[Element lookup records]
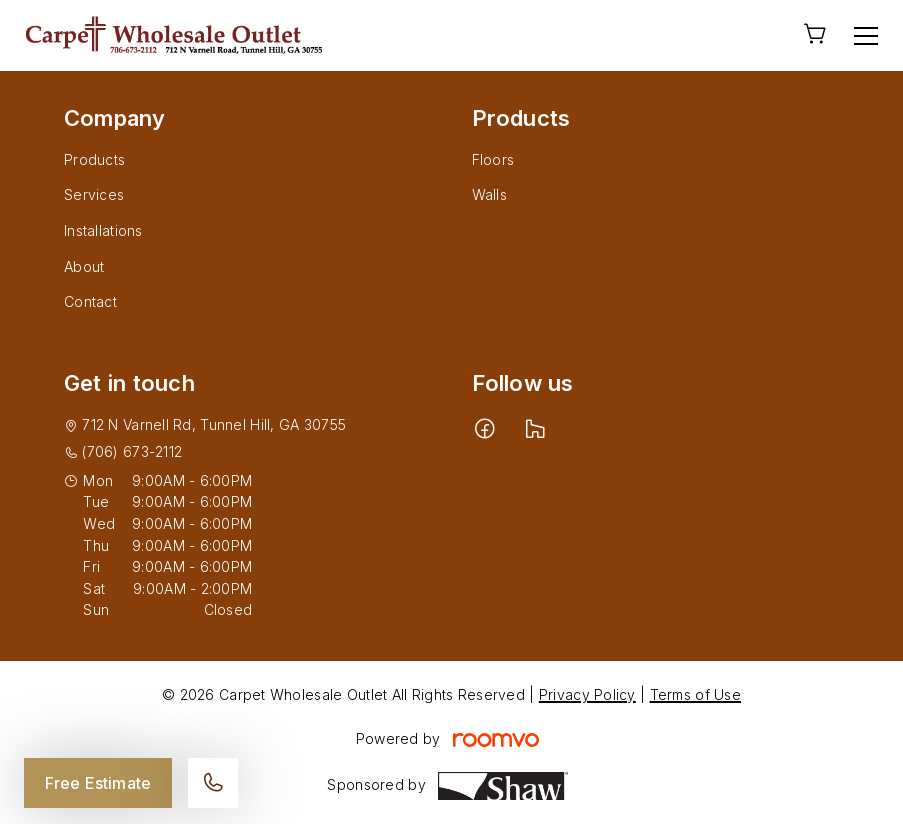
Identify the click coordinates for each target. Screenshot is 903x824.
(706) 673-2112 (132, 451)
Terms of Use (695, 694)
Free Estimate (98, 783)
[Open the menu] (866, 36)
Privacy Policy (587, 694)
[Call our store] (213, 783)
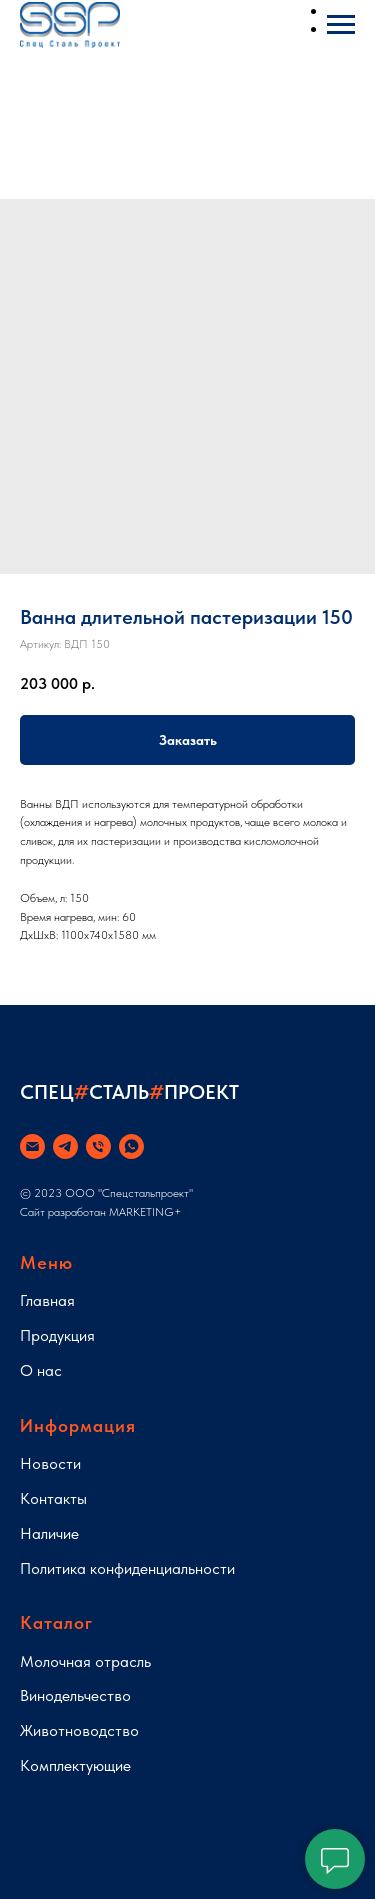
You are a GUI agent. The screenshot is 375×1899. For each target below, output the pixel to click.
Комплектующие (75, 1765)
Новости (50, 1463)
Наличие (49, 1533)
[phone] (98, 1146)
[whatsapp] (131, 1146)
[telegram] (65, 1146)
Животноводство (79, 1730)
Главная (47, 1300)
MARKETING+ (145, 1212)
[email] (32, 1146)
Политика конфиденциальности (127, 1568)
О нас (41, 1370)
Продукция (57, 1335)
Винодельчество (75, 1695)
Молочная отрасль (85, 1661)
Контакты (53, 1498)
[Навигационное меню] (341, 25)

# DIRECTION
Rewrite all the items above with "Privacy Policy" replaced by "Privacy Notice", keeping every other part unchanged. Leave the pictures out.

# EXERCISE SOLUTION
Identify the click coordinates for each target. Screenshot is 903x824.
(706) 673-2112 (132, 451)
Terms of Use (695, 694)
Free Estimate (98, 783)
[Open the menu] (866, 36)
Privacy Notice (587, 694)
[Call our store] (213, 783)
You are a GUI agent. The screenshot is 375×1899. For each target below, output the pixel to click.
Комплектующие (75, 1765)
Новости (50, 1463)
Наличие (49, 1533)
[phone] (98, 1146)
[whatsapp] (131, 1146)
[telegram] (65, 1146)
Животноводство (79, 1730)
Главная (47, 1300)
MARKETING+ (145, 1212)
[email] (32, 1146)
Политика конфиденциальности (127, 1568)
О нас (41, 1370)
Продукция (57, 1335)
Винодельчество (75, 1695)
Молочная отрасль (85, 1661)
Контакты (53, 1498)
[Навигационное меню] (341, 25)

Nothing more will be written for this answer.